::: Supplied entries

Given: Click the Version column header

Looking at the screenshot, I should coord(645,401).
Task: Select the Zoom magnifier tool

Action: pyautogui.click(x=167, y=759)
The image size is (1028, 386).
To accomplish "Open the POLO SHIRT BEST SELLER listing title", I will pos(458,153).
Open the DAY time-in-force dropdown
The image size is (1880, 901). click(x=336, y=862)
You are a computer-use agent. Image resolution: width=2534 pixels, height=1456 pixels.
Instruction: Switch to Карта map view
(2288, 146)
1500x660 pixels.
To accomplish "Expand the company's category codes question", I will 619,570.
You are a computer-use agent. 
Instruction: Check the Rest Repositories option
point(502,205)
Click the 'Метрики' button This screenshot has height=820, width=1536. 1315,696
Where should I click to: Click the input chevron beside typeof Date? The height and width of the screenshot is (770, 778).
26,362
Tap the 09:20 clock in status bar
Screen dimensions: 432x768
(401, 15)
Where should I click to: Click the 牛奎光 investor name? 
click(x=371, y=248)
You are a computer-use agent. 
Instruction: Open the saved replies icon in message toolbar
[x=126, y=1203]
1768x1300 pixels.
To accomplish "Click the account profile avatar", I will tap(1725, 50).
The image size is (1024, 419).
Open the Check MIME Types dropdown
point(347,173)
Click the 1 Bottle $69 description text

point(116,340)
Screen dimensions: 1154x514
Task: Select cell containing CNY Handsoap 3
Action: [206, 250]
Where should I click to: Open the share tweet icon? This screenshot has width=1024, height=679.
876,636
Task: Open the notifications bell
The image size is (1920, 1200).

::::::

### [Instructions for the task]
Copy every item above word for word, keeping each line as it stands.

### [Exercise answer]
Given: Click the Version column header

Looking at the screenshot, I should coord(645,401).
Task: Select the Zoom magnifier tool

Action: pyautogui.click(x=167, y=759)
The image size is (1028, 386).
To accomplish "Open the POLO SHIRT BEST SELLER listing title", I will pos(458,153).
Open the DAY time-in-force dropdown
The image size is (1880, 901). click(x=336, y=862)
You are a computer-use agent. Image resolution: width=2534 pixels, height=1456 pixels.
Instruction: Switch to Карта map view
(2288, 146)
1500x660 pixels.
To accomplish "Expand the company's category codes question", I will 619,570.
You are a computer-use agent. 
Instruction: Check the Rest Repositories option
point(502,205)
Click the 'Метрики' button This screenshot has height=820, width=1536. 1315,696
Where should I click to: Click the input chevron beside typeof Date? The height and width of the screenshot is (770, 778).
26,362
Tap the 09:20 clock in status bar
Screen dimensions: 432x768
(401, 15)
Where should I click to: Click the 牛奎光 investor name? 
click(x=371, y=248)
You are a computer-use agent. 
Instruction: Open the saved replies icon in message toolbar
[x=126, y=1203]
1768x1300 pixels.
To accomplish "Click the account profile avatar", I will tap(1725, 50).
The image size is (1024, 419).
Open the Check MIME Types dropdown
point(347,173)
Click the 1 Bottle $69 description text

point(116,340)
Screen dimensions: 1154x514
Task: Select cell containing CNY Handsoap 3
Action: [206, 250]
Where should I click to: Open the share tweet icon? This screenshot has width=1024, height=679.
876,636
Task: Open the notifications bell
The image size is (1920, 1200).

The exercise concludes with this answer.